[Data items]
*** Block opens ***
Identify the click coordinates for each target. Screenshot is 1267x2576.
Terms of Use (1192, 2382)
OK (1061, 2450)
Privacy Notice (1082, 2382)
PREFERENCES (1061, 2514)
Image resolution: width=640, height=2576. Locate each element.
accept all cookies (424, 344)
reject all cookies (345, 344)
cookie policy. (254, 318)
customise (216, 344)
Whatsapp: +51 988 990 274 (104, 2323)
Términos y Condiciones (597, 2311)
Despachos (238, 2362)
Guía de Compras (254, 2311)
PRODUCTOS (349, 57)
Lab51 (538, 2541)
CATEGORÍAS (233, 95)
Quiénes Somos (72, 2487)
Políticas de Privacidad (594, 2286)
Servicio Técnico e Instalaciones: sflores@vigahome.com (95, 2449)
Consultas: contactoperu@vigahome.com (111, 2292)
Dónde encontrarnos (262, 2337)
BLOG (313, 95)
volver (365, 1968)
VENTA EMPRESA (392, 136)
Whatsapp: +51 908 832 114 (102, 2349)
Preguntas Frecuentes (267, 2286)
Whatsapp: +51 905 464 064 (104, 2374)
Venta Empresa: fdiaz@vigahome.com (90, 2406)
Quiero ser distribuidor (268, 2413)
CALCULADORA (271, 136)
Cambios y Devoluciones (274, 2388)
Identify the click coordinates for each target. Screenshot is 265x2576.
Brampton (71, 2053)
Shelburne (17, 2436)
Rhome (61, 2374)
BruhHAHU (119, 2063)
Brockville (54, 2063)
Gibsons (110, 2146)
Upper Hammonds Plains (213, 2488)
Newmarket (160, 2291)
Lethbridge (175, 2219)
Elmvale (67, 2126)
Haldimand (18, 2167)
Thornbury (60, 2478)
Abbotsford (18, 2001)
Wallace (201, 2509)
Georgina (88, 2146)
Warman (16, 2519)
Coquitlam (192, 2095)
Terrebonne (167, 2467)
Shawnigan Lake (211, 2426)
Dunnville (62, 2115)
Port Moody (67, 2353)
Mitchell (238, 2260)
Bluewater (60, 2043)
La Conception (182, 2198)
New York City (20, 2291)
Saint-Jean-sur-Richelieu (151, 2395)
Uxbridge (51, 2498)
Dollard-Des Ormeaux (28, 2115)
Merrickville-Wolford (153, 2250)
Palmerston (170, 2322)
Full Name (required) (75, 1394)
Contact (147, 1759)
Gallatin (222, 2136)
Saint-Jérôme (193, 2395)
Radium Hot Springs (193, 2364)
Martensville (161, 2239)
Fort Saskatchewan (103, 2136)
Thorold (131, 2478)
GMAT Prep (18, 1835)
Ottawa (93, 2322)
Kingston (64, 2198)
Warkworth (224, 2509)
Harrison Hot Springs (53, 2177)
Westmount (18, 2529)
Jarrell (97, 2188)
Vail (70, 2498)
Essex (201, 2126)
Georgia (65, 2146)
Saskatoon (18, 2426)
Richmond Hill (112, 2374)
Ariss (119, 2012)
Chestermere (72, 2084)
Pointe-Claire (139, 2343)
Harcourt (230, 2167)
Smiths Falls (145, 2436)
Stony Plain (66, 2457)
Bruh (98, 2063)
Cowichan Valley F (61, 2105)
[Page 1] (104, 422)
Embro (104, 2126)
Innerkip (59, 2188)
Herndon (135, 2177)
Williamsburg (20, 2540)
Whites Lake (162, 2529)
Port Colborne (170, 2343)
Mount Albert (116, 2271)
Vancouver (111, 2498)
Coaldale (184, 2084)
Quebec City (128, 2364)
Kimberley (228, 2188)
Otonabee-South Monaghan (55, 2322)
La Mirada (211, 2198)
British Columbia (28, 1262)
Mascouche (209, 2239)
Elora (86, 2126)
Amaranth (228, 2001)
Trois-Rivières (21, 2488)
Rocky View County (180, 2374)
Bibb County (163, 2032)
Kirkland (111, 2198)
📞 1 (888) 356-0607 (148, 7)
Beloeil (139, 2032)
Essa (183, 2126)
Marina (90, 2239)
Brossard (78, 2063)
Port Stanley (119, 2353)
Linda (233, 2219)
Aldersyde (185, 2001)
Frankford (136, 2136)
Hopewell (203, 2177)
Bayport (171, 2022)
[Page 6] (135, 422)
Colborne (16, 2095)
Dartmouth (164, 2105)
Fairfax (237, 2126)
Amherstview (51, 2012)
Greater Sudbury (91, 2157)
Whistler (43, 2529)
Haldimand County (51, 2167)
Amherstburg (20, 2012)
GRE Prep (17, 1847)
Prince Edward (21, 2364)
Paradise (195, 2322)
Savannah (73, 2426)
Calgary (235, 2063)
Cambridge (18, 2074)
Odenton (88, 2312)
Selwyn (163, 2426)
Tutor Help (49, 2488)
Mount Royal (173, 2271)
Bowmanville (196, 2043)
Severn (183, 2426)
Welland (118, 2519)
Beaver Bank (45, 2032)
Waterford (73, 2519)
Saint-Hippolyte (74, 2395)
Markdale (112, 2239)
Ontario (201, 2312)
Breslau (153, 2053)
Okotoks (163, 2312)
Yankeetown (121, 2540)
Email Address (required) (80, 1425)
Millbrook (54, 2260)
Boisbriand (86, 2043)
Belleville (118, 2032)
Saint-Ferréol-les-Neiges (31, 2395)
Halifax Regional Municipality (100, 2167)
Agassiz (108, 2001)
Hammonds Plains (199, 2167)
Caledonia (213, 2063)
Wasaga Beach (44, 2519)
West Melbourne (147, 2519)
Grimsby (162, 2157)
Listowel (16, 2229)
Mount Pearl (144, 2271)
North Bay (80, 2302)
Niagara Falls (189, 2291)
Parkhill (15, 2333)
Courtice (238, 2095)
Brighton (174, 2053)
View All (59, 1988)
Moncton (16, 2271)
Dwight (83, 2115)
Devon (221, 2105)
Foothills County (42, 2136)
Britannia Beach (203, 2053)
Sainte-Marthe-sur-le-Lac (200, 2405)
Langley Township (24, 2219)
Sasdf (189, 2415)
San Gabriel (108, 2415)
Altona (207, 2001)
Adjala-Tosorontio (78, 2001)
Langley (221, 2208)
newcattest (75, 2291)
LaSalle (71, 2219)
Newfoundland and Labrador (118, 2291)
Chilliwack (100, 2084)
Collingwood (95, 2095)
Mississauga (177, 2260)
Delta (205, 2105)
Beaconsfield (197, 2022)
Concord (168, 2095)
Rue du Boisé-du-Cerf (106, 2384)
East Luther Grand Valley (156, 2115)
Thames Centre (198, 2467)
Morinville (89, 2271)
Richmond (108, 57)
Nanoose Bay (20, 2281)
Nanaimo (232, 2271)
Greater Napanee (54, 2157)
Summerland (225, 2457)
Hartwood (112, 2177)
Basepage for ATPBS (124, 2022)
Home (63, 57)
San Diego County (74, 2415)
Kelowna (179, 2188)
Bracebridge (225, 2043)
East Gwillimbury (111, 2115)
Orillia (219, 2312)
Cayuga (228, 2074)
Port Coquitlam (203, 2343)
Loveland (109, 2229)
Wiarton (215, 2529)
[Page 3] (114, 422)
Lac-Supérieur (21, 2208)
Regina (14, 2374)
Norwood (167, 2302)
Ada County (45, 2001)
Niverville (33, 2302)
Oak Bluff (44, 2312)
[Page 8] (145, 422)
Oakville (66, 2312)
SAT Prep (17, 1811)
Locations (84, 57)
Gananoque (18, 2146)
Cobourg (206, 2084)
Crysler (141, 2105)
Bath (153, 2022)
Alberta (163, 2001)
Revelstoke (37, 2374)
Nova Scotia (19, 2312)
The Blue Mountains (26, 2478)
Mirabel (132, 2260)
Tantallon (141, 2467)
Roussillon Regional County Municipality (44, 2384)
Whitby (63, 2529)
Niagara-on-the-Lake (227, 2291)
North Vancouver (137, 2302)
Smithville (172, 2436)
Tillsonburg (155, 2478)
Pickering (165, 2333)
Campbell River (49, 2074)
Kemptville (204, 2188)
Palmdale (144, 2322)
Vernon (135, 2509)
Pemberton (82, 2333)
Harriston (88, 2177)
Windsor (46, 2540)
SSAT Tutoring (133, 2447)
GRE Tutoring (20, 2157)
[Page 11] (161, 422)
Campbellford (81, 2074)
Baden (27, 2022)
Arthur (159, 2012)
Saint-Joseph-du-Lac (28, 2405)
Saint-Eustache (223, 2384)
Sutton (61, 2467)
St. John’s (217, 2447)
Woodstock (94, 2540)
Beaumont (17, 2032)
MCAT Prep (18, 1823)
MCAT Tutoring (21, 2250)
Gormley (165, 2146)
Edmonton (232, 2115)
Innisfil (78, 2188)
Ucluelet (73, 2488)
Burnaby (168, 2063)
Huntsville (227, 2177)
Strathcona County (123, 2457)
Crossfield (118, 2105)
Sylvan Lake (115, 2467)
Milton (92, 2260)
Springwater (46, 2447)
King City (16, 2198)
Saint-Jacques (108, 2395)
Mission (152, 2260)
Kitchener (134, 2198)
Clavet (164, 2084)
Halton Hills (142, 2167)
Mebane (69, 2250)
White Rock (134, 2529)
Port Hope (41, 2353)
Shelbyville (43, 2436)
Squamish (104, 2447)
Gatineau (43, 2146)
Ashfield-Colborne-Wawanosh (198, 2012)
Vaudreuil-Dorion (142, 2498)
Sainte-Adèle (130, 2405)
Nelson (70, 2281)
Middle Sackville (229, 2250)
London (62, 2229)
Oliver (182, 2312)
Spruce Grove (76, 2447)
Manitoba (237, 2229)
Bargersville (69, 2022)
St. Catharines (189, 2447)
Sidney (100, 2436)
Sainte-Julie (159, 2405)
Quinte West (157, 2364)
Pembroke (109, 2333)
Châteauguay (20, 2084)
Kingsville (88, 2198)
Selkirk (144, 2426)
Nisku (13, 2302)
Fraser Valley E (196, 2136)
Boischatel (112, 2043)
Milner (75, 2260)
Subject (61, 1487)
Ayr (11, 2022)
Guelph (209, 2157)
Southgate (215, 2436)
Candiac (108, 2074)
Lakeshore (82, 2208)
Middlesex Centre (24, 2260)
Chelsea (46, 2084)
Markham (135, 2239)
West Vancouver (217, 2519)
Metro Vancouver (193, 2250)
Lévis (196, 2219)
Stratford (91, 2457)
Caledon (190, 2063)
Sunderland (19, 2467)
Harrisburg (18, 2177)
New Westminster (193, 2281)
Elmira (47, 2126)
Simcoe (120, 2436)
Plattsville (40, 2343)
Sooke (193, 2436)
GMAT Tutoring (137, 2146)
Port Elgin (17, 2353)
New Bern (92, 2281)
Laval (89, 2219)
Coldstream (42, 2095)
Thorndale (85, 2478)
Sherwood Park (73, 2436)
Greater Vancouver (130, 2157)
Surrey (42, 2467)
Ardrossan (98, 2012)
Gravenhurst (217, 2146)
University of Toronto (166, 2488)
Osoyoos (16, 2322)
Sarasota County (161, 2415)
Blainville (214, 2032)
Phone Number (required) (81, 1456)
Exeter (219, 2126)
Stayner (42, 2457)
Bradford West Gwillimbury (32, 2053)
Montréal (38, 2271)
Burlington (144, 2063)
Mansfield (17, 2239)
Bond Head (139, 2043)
*** Block closes ***
TASK PROMPT:
Would you copy out exactly the lines above that start at the one containing "Otonabee-South Monaghan (55, 2322)" and end at the one containing "Yankeetown (121, 2540)", inclusive?

YOUR SOLUTION:
Otonabee-South Monaghan (55, 2322)
La Mirada (211, 2198)
British Columbia (28, 1262)
Mascouche (209, 2239)
Elora (86, 2126)
Amaranth (228, 2001)
Trois-Rivières (21, 2488)
Rocky View County (180, 2374)
Bibb County (163, 2032)
Kirkland (111, 2198)
📞 1 (888) 356-0607 (148, 7)
Beloeil (139, 2032)
Essa (183, 2126)
Marina (90, 2239)
Brossard (78, 2063)
Port Stanley (119, 2353)
Linda (233, 2219)
Aldersyde (185, 2001)
Frankford (136, 2136)
Hopewell (203, 2177)
Bayport (171, 2022)
[Page 6] (135, 422)
Colborne (16, 2095)
Dartmouth (164, 2105)
Fairfax (237, 2126)
Amherstview (51, 2012)
Greater Sudbury (91, 2157)
Whistler (43, 2529)
Haldimand County (51, 2167)
Amherstburg (20, 2012)
GRE Prep (17, 1847)
Prince Edward (21, 2364)
Paradise (195, 2322)
Savannah (73, 2426)
Calgary (235, 2063)
Cambridge (18, 2074)
Odenton (88, 2312)
Selwyn (163, 2426)
Tutor Help (49, 2488)
Mount Royal (173, 2271)
Bowmanville (196, 2043)
Severn (183, 2426)
Welland (118, 2519)
Beaver Bank (45, 2032)
Waterford (73, 2519)
Saint-Hippolyte (74, 2395)
Markdale (112, 2239)
Ontario (201, 2312)
Breslau (153, 2053)
Okotoks (163, 2312)
Yankeetown (121, 2540)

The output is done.